What happens when a city's hospital closes 'without warning' during a pandemic
Group of doctors and nurses in Kansas city of Wellington are improvising ways to battle the coming pandemic with little guidance and not much equipment
Chris McGreal in Wellington, Kansas
Tue 31 Mar 2020 06.00 EDT
The frontline in the battle against coronavirus has shifted a couple of hundred yards down the main road through the Kansas city of Wellington.
Two weeks ago, as the virus crept closer and people in other parts of the state started dying, the owners of the citys only hospital thought it a good time to close down with just a few hours notice on the grounds the facility was losing money.
We lost our hospital abruptly and without warning, said Dr Lacie Gregory, a family practitioner in Wellington. Even as the healthcare providers here in town, we did not hear that it was closing until it was a done deal. We received a text message from the director of nursing saying as of now theres no hospital. So really, really unfortunate timing.
. . .
The Republican chair of a Kansas county commission north of Wellington resisted measures to combat coronavirus on the grounds there were not many Chinese people in his area.
More:
https://www.theguardian.com/us-news/2020/mar/31/what-happens-when-a-citys-hospital-closes-without-warning-during-a-pandemic
Igel
(35,296 posts)Admin says they were losing money, no patients for the previous 3-4 weeks were admitted. That's a bad thing, since hospitals do have to pay their staff. And maybe even bills for things like utilities and supplies.

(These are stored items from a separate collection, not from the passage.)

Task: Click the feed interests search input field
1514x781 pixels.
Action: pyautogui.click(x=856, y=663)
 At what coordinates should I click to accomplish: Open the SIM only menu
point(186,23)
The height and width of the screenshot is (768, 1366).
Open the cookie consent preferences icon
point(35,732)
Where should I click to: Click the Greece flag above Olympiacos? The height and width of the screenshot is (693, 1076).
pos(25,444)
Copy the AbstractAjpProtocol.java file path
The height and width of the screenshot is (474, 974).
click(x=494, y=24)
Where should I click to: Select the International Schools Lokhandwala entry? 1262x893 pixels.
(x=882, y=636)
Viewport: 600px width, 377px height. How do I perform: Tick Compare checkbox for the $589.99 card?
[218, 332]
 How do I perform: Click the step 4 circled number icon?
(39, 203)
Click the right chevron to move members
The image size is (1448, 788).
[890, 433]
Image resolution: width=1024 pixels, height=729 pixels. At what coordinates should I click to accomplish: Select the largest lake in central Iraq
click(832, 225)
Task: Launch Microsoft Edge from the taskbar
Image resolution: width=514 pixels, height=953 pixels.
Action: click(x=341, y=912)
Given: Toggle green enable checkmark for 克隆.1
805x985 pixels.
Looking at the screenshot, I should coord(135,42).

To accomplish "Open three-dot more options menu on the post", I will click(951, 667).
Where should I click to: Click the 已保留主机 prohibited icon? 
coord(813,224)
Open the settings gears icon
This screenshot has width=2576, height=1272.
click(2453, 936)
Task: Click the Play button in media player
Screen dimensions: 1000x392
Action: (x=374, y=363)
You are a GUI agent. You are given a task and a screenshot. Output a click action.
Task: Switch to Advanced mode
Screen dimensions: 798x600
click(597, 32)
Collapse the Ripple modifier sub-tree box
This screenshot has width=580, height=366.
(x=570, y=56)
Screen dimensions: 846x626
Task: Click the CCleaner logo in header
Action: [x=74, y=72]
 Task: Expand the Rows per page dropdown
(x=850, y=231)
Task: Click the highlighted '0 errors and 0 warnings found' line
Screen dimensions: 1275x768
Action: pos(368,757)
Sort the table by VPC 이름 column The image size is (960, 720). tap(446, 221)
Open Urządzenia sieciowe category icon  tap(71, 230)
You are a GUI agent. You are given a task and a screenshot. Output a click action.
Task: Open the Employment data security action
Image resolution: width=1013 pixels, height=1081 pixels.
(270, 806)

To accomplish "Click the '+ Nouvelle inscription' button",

Nothing the doctors say disputes that.
The doctors say that they just didn't send anybody to that hospital because their patients needed treatment that hospital didn't provide. They're basically saying that the admin was right--no patients. And they added that the hospital didn't have much depth of expertise or was only good at a very small numbers of things. Perhaps it lacked some big-ticket equipment necessary for diagnosis and treatment. That's pretty much the only inference I get without saying the doctors were lying.
And apart from stereotypes I don't see a reason for the local rag to say either side is lying.
Timing sucks. But if the hospital lacks essential equipment, it's not probably equipped with a serious number of ICU beds. Get funding and use it for triage, quarantine, or as a light-duty clinic. If nothing else, it'll help make the remaining hospitals and clinics in the area more viable (or maybe, if it really got no admits for almost a month, nobody'll notice when the present crisis passes.)
stopdiggin
(11,295 posts)Rural healthcare is in a deplorable state. Rural hospitals are struggling ,, and (without subsidization or other help) closing. This is not news to anyone that is following the issue. And it is not recent. These are just that facts on the ground as they exist today in much of rural America.
Could this have been handled better (or with a bit more diplomacy)? Most likely. Did it happen at a particularly unfortunate time? Without a doubt. Was the writing there on the wall for all to see over some period of time? You can be certain of it.
Wellington < 10 thousand
Wichita (30-35 minutes north on I-35) > 400,000
guess where the doctors were sending their patients .. (and the patients were requesting to go)
keithbvadu2
(36,752 posts)"resisted measures to combat coronavirus on the grounds there were not many Chinese people in his area. "
His name is Rodriguez.
Sounds like an ethnic name his own party would denigrate.
After all, he shows how accepting the GOP is about 'others'.